Devenu une « star » malgré lui, Cobain l'introverti maniaco-dépressif va mal supporter cette exposition médiatique comme le montre les passages rancuniers contre les journalistes « rock critics » qu'il traite au mieux d'incompétents, au pire de menteurs.

Dans son mal-être, il trouvera refuge dans le drogue et croira trouver un remède à ses violentes douleurs à l'estomac en devenant un consommateur régulier d'héroine.

Comme le montre son journal, Cobain était parfaitement lucide sur son addiction et décrit de manière parfaite le mécanisme d'engrenage menant à la condition de junky et surtout le long combat (5 ans minimum) pour s'en extraire.
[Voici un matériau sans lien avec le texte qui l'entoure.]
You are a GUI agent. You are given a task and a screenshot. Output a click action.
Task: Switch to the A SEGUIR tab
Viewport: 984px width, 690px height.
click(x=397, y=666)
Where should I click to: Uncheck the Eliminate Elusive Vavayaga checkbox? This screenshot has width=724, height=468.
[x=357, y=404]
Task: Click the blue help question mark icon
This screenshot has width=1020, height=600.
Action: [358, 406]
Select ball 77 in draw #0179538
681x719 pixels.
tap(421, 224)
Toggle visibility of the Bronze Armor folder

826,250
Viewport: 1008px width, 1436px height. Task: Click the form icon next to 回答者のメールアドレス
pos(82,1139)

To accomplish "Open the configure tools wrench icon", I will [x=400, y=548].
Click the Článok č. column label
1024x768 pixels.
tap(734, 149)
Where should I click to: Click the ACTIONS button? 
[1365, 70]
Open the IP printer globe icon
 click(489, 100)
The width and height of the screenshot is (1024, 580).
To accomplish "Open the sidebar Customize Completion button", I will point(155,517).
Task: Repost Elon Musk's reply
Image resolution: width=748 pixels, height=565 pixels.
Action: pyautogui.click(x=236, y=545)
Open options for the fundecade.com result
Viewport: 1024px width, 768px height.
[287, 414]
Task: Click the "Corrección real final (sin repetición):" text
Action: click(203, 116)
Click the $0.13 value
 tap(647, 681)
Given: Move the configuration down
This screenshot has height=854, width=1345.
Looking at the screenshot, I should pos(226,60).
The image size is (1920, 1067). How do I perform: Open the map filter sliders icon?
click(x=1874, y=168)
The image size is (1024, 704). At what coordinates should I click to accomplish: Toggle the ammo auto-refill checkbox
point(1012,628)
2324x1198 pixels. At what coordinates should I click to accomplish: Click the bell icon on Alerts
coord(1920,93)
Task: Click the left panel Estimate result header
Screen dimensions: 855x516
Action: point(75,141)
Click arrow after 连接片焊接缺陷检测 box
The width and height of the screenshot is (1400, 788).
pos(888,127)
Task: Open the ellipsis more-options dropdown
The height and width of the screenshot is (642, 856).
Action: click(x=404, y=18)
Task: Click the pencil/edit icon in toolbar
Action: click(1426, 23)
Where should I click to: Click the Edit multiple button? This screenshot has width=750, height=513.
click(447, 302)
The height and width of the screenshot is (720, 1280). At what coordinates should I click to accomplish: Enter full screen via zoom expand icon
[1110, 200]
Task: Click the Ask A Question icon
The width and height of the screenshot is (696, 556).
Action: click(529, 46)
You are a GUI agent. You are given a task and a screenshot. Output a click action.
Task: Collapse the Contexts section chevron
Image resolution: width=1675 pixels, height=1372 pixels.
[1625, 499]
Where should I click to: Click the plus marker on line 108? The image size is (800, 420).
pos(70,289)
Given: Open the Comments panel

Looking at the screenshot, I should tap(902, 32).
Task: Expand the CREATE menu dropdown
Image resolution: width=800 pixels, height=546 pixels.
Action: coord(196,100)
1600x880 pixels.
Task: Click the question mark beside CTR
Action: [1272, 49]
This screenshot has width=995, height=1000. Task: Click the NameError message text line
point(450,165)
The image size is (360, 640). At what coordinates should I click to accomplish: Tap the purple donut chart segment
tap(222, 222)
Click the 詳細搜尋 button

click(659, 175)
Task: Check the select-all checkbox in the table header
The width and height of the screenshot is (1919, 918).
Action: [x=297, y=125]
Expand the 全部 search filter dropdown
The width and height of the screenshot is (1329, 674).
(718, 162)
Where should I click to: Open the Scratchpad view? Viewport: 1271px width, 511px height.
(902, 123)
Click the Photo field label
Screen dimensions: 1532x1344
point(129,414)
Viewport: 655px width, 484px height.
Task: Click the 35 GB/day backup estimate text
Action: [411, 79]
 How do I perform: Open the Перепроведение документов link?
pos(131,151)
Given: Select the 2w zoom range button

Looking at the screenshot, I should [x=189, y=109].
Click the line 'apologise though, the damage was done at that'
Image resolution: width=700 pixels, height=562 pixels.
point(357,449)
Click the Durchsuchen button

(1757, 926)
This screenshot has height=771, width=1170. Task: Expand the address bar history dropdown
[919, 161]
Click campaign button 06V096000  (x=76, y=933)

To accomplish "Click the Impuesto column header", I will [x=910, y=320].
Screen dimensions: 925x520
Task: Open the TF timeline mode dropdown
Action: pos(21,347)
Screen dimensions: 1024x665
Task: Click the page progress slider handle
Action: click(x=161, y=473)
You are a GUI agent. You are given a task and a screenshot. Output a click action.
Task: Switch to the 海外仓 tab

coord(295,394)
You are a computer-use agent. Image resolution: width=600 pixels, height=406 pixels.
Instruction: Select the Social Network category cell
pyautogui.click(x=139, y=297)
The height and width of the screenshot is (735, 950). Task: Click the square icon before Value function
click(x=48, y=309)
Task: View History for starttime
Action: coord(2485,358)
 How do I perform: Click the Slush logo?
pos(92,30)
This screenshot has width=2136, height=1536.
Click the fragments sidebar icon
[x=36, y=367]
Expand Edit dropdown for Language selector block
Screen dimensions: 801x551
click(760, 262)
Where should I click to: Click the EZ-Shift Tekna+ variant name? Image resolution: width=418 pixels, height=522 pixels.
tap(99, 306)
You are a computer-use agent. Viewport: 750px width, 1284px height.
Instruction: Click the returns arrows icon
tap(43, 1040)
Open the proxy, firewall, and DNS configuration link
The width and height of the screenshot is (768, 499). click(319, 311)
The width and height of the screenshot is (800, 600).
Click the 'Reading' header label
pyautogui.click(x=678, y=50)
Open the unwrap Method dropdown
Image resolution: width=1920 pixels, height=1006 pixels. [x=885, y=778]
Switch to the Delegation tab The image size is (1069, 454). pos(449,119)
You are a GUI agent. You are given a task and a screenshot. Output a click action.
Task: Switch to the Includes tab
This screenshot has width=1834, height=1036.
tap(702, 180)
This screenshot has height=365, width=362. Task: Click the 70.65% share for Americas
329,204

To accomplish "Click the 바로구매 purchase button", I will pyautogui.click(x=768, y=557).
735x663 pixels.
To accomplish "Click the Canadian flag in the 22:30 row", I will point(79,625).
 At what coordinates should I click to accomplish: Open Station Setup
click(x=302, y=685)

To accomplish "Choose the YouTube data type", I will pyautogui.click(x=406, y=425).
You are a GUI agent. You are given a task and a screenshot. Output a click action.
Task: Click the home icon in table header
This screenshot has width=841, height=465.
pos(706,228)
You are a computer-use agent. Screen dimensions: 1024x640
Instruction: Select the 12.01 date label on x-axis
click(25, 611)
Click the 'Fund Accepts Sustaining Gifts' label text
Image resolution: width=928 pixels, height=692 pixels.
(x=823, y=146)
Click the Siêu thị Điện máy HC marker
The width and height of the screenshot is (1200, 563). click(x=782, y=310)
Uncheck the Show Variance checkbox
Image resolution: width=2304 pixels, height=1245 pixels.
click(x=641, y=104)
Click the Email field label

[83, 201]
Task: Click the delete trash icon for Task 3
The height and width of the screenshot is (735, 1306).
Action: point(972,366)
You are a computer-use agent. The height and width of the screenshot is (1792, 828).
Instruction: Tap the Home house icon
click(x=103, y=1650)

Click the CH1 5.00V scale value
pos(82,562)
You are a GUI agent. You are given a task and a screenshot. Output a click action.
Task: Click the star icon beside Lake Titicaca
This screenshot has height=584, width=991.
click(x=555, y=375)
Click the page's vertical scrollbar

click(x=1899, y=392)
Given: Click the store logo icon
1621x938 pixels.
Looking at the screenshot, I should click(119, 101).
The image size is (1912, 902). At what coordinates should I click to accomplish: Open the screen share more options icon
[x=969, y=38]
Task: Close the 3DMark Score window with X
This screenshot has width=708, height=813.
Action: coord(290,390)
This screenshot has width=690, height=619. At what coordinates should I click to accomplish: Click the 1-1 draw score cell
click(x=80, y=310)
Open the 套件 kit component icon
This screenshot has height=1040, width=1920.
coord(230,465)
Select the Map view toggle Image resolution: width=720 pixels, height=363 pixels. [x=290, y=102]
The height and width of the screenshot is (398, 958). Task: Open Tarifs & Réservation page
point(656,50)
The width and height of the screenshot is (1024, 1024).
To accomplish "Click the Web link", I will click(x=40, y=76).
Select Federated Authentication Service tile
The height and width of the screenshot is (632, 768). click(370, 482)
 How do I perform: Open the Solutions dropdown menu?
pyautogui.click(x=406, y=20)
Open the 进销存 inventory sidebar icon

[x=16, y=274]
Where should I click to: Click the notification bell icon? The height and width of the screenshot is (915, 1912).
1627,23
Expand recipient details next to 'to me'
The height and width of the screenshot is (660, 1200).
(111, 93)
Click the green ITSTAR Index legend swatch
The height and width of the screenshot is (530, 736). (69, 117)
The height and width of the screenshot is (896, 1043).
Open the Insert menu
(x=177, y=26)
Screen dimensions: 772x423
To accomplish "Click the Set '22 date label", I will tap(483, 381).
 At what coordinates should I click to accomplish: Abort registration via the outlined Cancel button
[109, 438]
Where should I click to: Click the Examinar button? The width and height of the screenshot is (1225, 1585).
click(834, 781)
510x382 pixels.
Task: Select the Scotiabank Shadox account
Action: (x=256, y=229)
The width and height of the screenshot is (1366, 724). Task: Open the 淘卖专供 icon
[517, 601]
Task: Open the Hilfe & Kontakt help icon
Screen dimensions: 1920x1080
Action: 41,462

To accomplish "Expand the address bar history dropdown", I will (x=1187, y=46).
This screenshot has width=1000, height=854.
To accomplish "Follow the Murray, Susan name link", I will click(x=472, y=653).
Partout la créativité fourmille, avec des projets de textes et de vidéos illustratives complètement barrées telles celle de « Heart shapped box ».

L'amour pour sa fille Frances qu'il n'aura connu qu'une année avant cette fin tragique est touchant.

En conclusion « Journal » est une plongée fascinante dans l'esprit des plus grands artistes contemporains.

Créatif, visionnaire, ambitieux, Cobain était également un être fragile, sensible et mal dans sa peau qui est entré vraisemblablement dans une spirale d'auto destruction quand il a compris que son succès et le personnage public qu'il était devenu le dépassait à présent.

Autodidacte, issu d'un milieu de « petits blancs » minables, Cobain a atteint au moins partiellement son but en ayant un impact sociétal aussi bref qu'immense sur la jeunesse qui l'écoutait dans les années 90.

Ce « Journal » est un témoignage vibrant de sa volonté de rébellion contre une société qui l'étouffait, de sa grandeur d’âme vis-à-vis de ce qu'on appelle aujourd'hui les « minorités » (femmes, gays, noirs), de sa naïveté également.

Bien entendu la face sombre est également présente dans des phases de dépression, d'addiction avec déjà en pointillé le goût pour les armes et l'idée de se supprimer.

Même si l'idée de devenir une vieille rock star sur le retour le répugnait, on pourra simplement regretter que Kurt n'ait pas vécu plus longtemps et pu profiter de cet enfant qu'il semblait tant désirer...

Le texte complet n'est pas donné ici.